Understanding chi square for weighted data

Hello everyone

I have a question regarding chi square, which is given after a fit.

I read here, in the forum, that a good fit is indicated by a chi square value that is not too far from the number of data points, in weighted data. In fact, for a good fit, chi square should be about the number of data points.

This is my question. What if after the fit the value of chi-square is smaller than the number of data points in a fit where the data are weighted? I have this situation where the fit looks good/perfect, and the value of chi-square is about 11 while the number of data point is 63. How to interpret this?

Attached is a picture of the fit

Image

My understanding is that the weightings should be representative of the noise in the data.

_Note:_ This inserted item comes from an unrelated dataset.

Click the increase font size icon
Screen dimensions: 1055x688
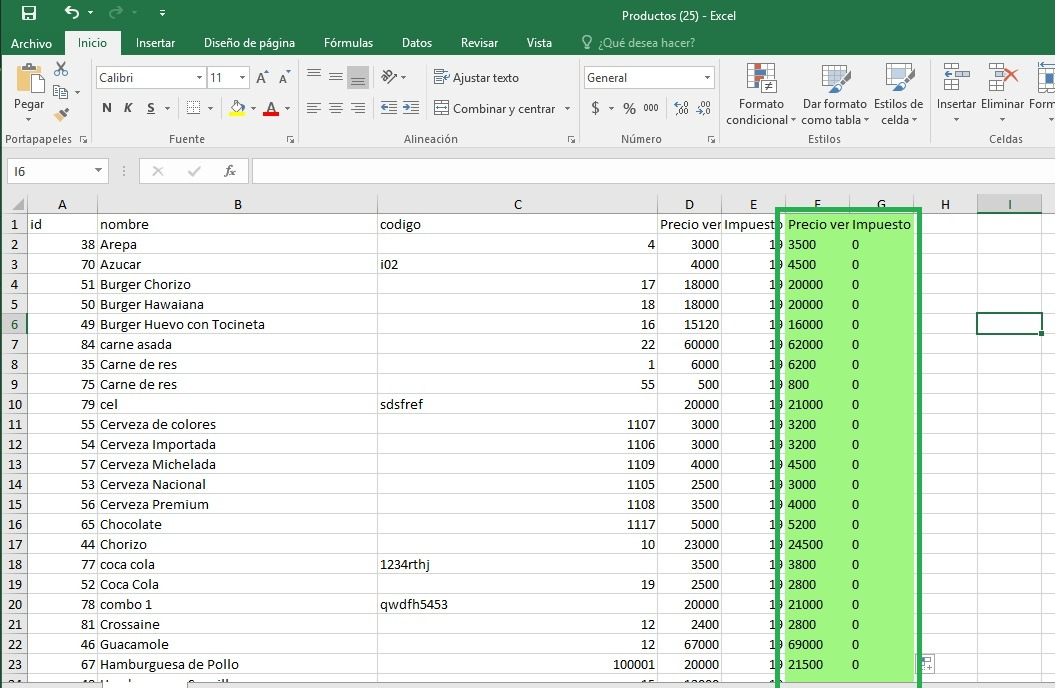pos(262,78)
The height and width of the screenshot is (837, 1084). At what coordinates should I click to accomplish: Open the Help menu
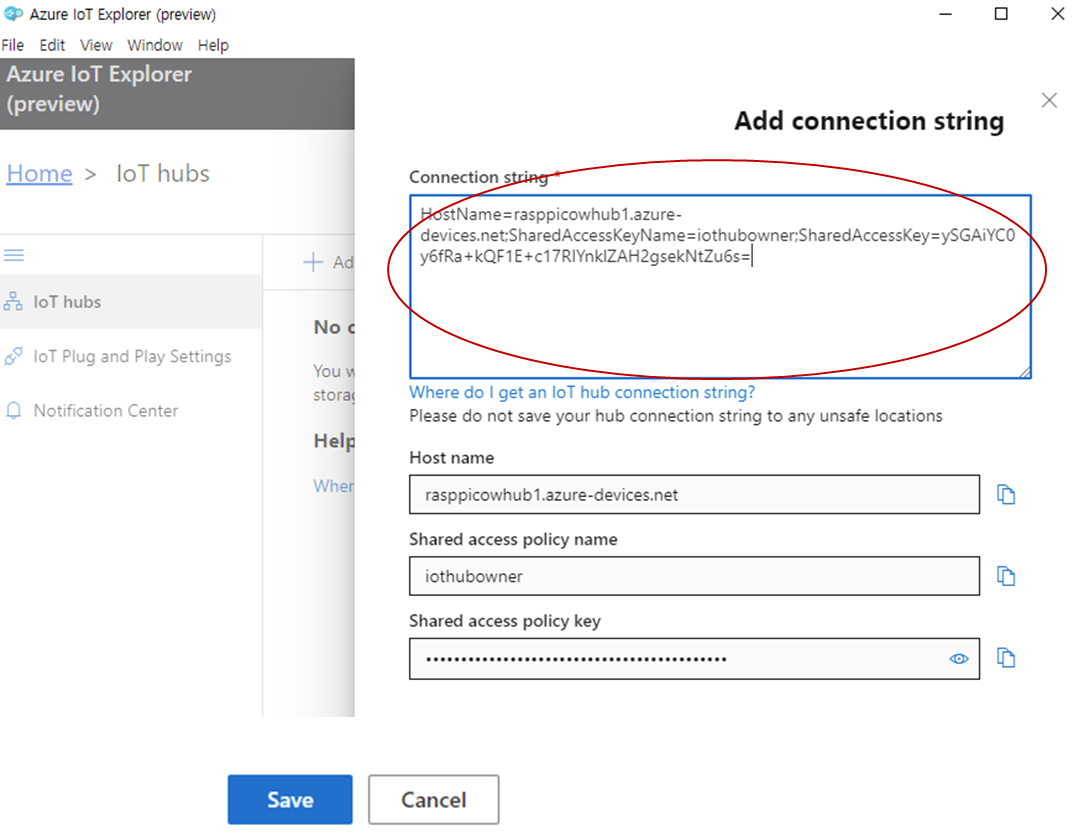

At first glance, it looks as though your error bars are quite large - if the error bars are supposed to represent +/- one st. dev. then one would expect roughly one third of the data points to lie outside the error bars. If you over estimate the size of the uncertainty (noise), then the 'normalisation' of Chi-Sq using such weightings will cause the chi-sq to be smaller than one would reasonably expect. 

Here is an example to demonstrate the fitting and calculating the 'Reduced - Chi-Sq', which should be around 1 for a good fit, much greater than 1 for a poor fit, and much less than 1 for overfitting.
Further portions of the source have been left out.